-- START Selected passage --

Macro trends in the tech industry | March 2022

Mike Mason

Published: March 29, 2022

We publish the Thoughtworks Technology Radar twice yearly, and it’s a detailed look at specific technologies and techniques that are on the path to industry adoption. As we put together the Radar we have a ton of interesting and enlightening conversations discussing the context of the ‘blips’ but not all this extra information fits into the radar format. These “macro trends” articles allow us to add a bit of flavor and to zoom out and see the wider picture of what’s happening in the tech industry.

The ongoing tension between client and server-based logic

Long industry cycles tend to cause us to pendulum back and forth between a ‘client’ and ‘server’ emphasis for our logic. In the mainframe era we had centralized computing and simple terminals so all the logic — including where to move the cursor! — was handled by the server. Then came Windows and desktop apps which pushed more logic and functionality into the clients, with “two-tier” applications using a server mostly as a data store and with all the logic happening in the client. Early in the life of the internet, web pages were mostly just rendered by web browsers with little logic running in the browser and most of the action happening on the server. Now with web 2.0 and mobile and edge computing, logic is again moving into the clients.

On this edition of the radar a couple of blips are related to this ongoing tension. Server-driven UI is a technique that allows mobile apps to evolve somewhat in between client code updates, by allowing the server to specify the kinds of UI controls used to render a server response. TinyML allows larger machine learning models to be run on cheap, resource-constrained devices, potentially allowing us to push ML to the extreme edges of the network.

The take-away here is not that there’s some new ‘right’ way of structuring a system’s logic and data, rather that it’s an ongoing tradeoff that we need to constantly evaluate. As devices, cloud platforms, networks and ‘middle’ servers gain capabilities, these tradeoffs will change and teams should be ready to reconsider the architecture they have chosen.

-- END Selected passage --
-- START Given data --

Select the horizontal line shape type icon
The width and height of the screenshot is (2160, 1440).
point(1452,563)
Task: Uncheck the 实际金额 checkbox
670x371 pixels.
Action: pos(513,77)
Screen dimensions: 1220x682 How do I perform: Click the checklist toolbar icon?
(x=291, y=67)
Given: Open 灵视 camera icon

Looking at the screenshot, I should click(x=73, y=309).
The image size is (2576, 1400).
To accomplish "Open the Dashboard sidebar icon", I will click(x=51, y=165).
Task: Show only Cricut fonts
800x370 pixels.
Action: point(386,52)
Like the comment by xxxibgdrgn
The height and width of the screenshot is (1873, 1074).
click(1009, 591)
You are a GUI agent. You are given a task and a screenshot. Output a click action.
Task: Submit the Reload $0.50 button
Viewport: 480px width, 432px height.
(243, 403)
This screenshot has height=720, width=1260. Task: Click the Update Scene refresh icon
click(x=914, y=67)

-- END Given data --

*Work instructions*. According to the macro trends article, how often is the Thoughtworks Technology Radar published?

*Reply to the task*. Twice yearly.